Alexis Messler

messler

Following my Masters Degree, I decided to give research a rest, and pursue business management, first for a small wholesale jewelry company and then as supervisor of two labs at Excel Clinical Labs in Boston. After two years of managing people, I decided I would much rather work with animals again, and committed to my long-term, but somewhat uncertain goal of becoming a veterinarian. I applied to Tufts Cummings School of Veterinary Medicine and, with the help of the excellent education I received at Clark and recommendations from Dr. Foster and Dr. Robertson, was accepted for the Class of 2013. Vet school is very challenging, but I am absolutely enjoying it.

5th-year Masters

I first began studying anti-predator behavior in Susan’s Evolution Seminar. Sabina Borza and I studied fright responses in guppies for a class project, and later expanded on our experiments with stickleback. We presented our findings, “Variation in Predator Avoidance Behavior among Populations of Threespine Stickleback” at the 2004 Academic Spree Day. I continued the same work through my senior year, and completed an Honors Thesis, for which I earned High Honors.

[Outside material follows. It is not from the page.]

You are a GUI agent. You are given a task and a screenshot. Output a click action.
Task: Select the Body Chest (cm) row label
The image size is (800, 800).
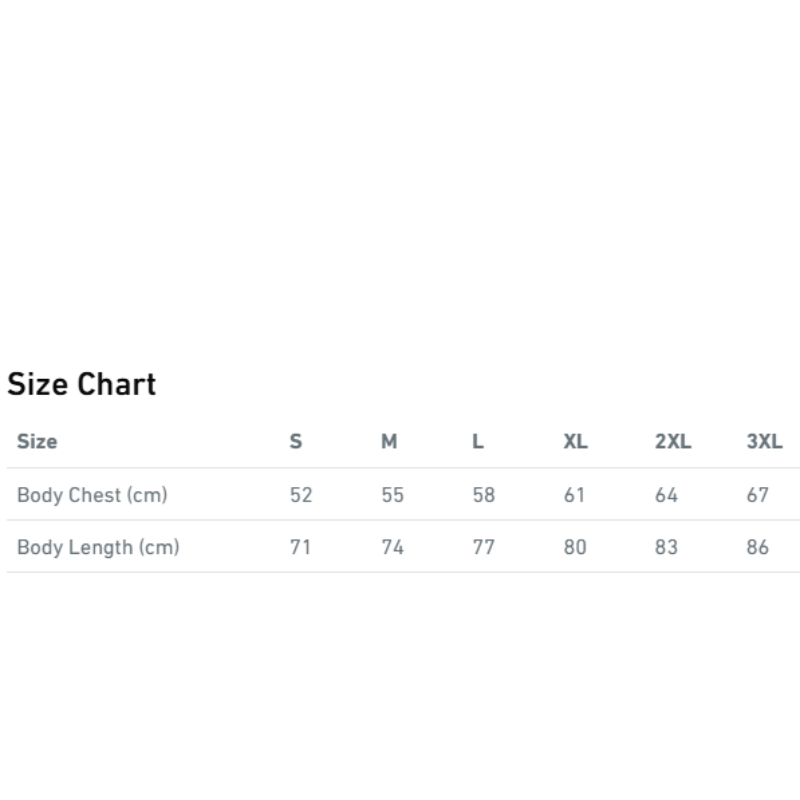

messler1Taking advantage of the fifth year program, I remained at Clark to pursue a Master’s Degree in Biology, studying the effects of relaxed and reversed selection by predators in populations of stickleback. Susan was kind enough to bring me to Alaska (an amazing experience), where I collected and ran trials on stickleback from the ancestral population as well as two inland populations with different predator regimes. Both freshwater populations had been historically devoid of piscine predators, but one population had experienced a recent (25 years prior) reintroduction of trout. We found initial evidence for alterations of the ancestral anti-predator behavior in the relaxed selection population as well as elevated anti-predator behaviors in the reverse selection population. The thesis was published in Ethology in September 2007. Matt Wund, then a post-doctoral fellow, helped immensely in the construction of both the thesis and final publication. He is continuing and expanding this line of study, now in his own faculty position at the College of New Jersey.